▶ What you will do: Rewrite the part of the entries that opens with the line containing "Select the SyncWall-1.0.0.zip file row" and closes with the line containing "pyautogui.click(x=1150, y=77)" as a numbered list, leaving out blank lines. Include both of those lines, cover only that part, and leave the pictures out of your answer.

▶ Raw records:
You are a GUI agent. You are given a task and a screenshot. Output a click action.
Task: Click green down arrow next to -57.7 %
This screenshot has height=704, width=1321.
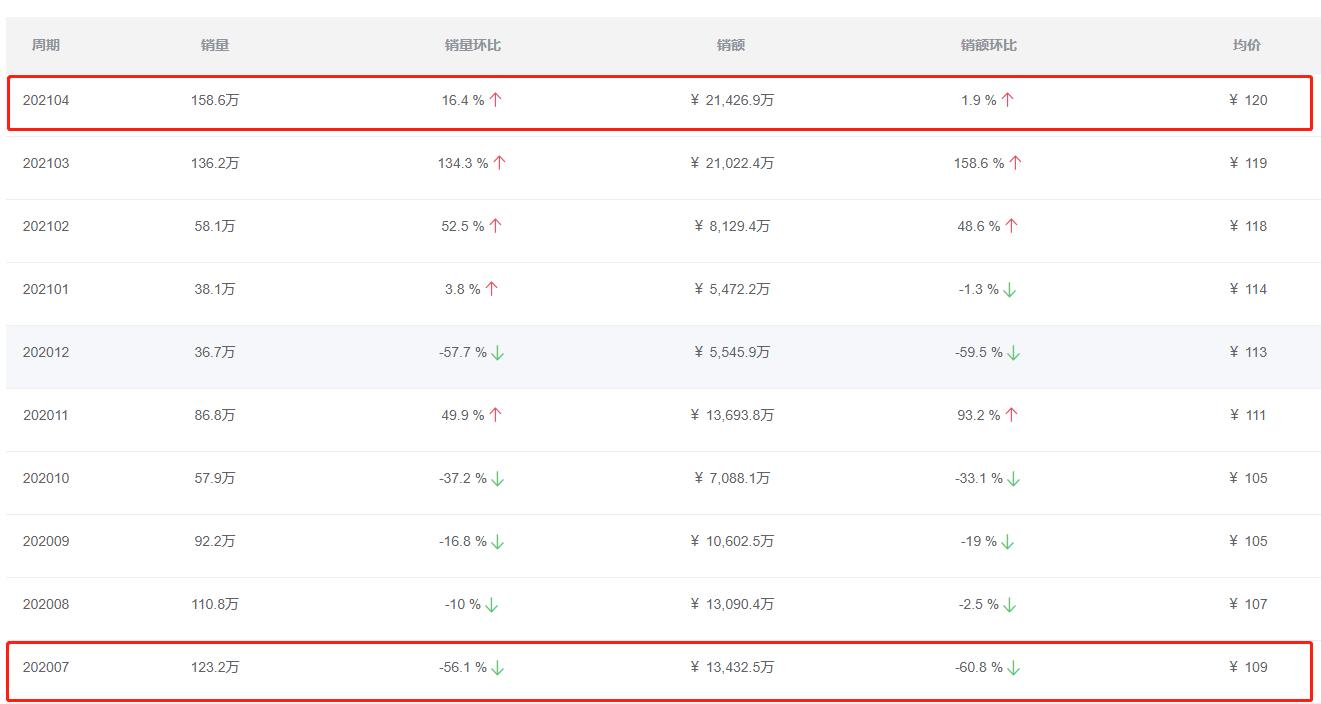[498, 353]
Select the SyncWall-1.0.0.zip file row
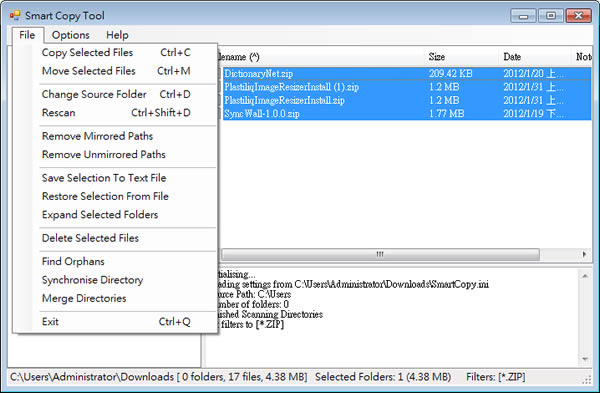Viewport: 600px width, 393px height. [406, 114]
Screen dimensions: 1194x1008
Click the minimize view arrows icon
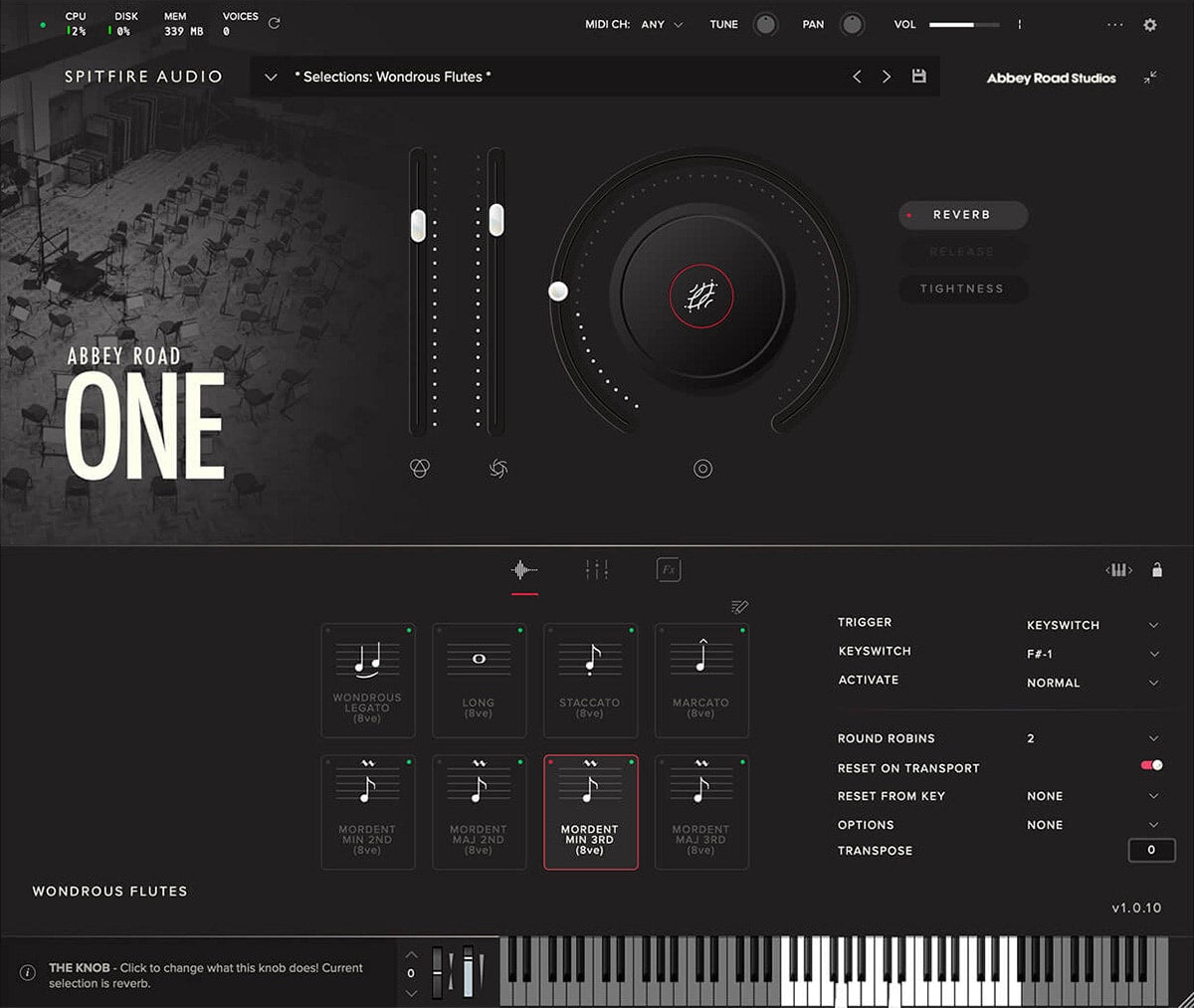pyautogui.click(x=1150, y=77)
---
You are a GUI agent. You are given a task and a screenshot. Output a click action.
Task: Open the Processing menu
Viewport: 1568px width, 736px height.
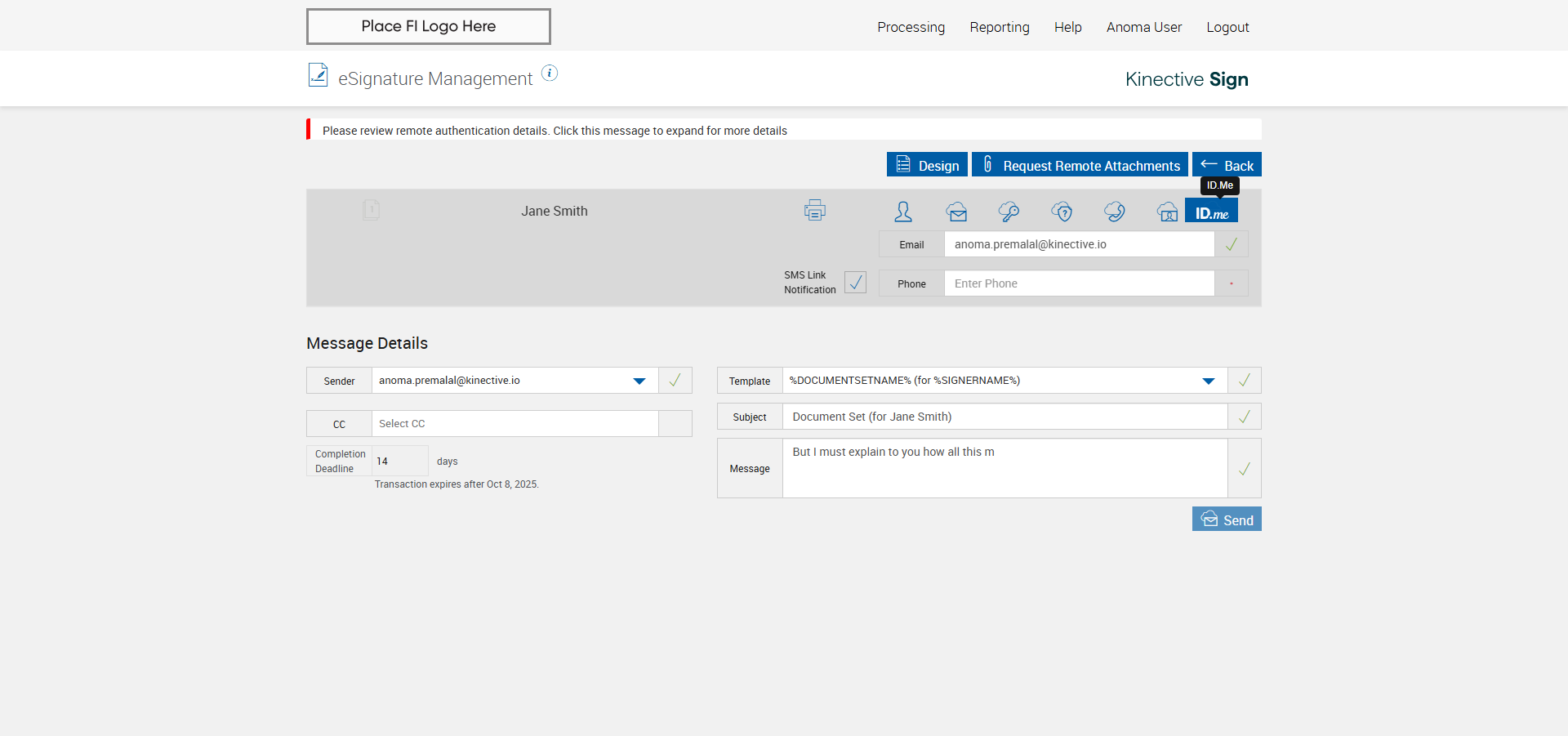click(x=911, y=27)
--
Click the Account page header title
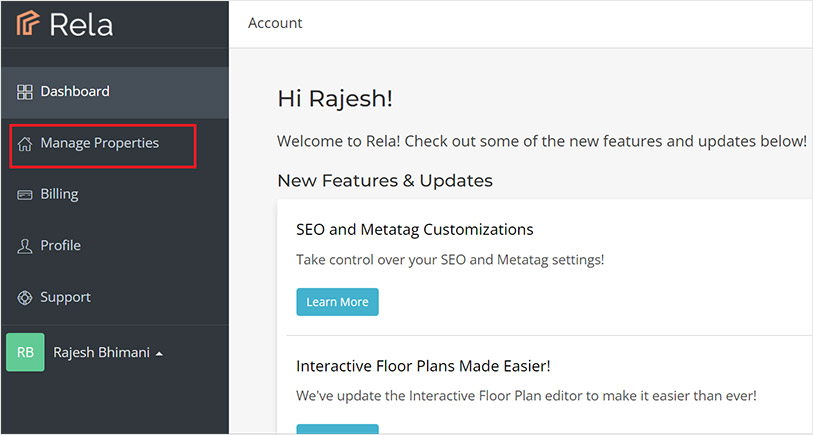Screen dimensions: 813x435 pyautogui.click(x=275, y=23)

▶ The result:
1. Select the SyncWall-1.0.0.zip file row
2. Viewport: 600px width, 393px height. [406, 114]
3. Screen dimensions: 1194x1008
4. Click the minimize view arrows icon
5. pyautogui.click(x=1150, y=77)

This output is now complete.